Sounds like a reasonable plan to me. +1
For the tests, maybe we can have two test class paths for a while? One for driver 3 and one for driver 4? That way we don’t need to migrate them all in a giant big bang patch? They could be moved over a few at a time making review much easier. On Feb 12, 2025, at 6:35 PM, Jon Haddad <j...@rustyrazorblade.com> wrote:
Hey Andy,
This seems like a reasonable proposal.
We can probably skip cassandra-stress, since it looks like easy-cass-stress can be donated. That does need a driver upgrade to support a vector workload, but imo there's no point in investing more in cassandra-stress when we have an alternative with more features available. Not a hill I'm going to die on, just an opportunity to do less work.
Jon
Hi All,
I'd like to propose decoupling the java driver as a dependency from the core
Cassandra server code.
I also want to propose a path towards eventually migrating test and tools code
from Apache Cassandra java driver 3.x to 4.x when the time is right for the
project.
Refactoring test code to 4.x is likely to be quite invasive, as I count
128 source files utilizing driver code. We'd want to find a good time to do
this to minimize disruption to ongoing development.

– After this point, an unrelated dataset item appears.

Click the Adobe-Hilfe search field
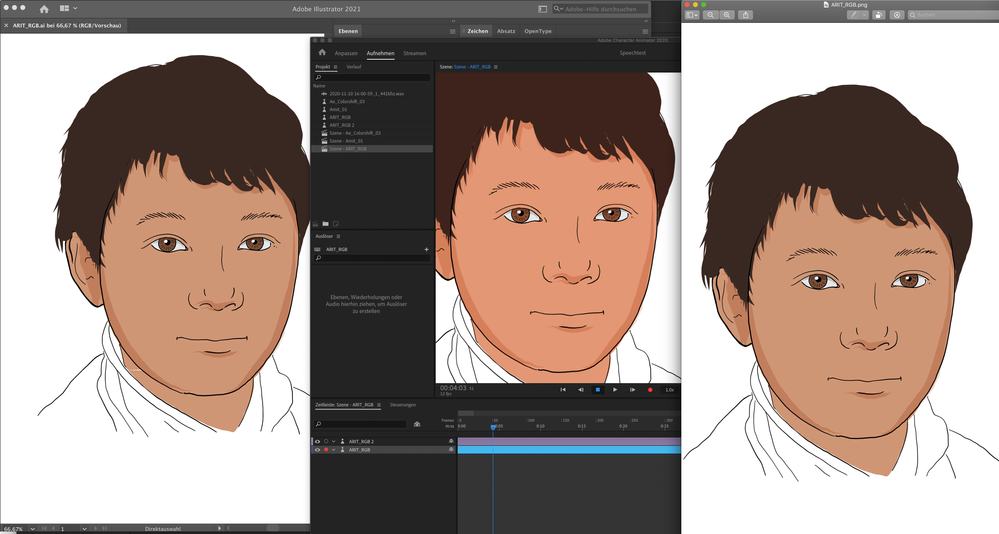 [603, 9]
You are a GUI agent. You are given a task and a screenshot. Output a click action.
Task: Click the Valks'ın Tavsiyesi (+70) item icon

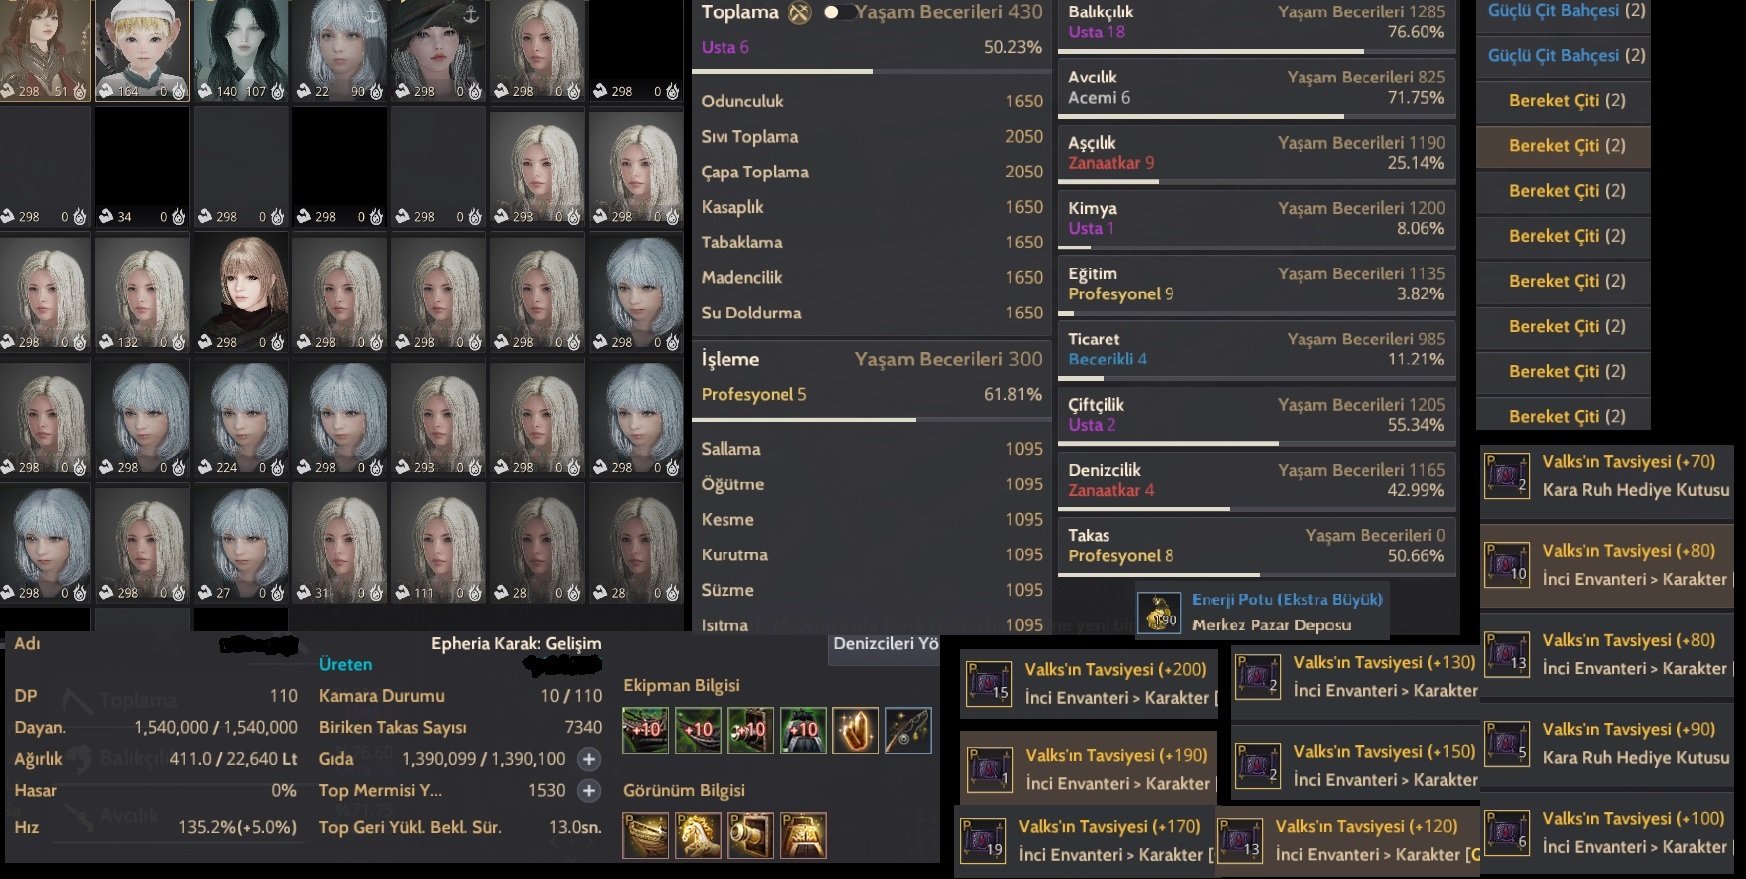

Java driver 4.x is effectively a rewrite of the 3.x driver. Its first release
was in March of 2019. While it has similar APIs, it is not binary compatible
with the 3.x driver [1].
While there hasn't been a clear decision on how the 3.x driver will be
supported going forward (although we should consider discussing this!), we
expect and have seen active development take place mostly exclusively
on the 4.x driver.
It would be useful to migrate to the 4.x driver to test new and future features
of which the 4.x driver will actively support. For example, the 4.x driver
supports Vector types, where the 3.x driver does not.
I've iterated the codebase and identified the following uses of the driver:
0. Core code that uses the driver
* UntypedResultSet uses CodecUtils.fromUnsignedToSignedInt from the driver
which is just adding Integer.MIN_VALUE to an int so can easily be removed.
* PreparedStatementHelper is used only by dtest fuzz tests to validate
Prepared Statements. Can be moved to test code.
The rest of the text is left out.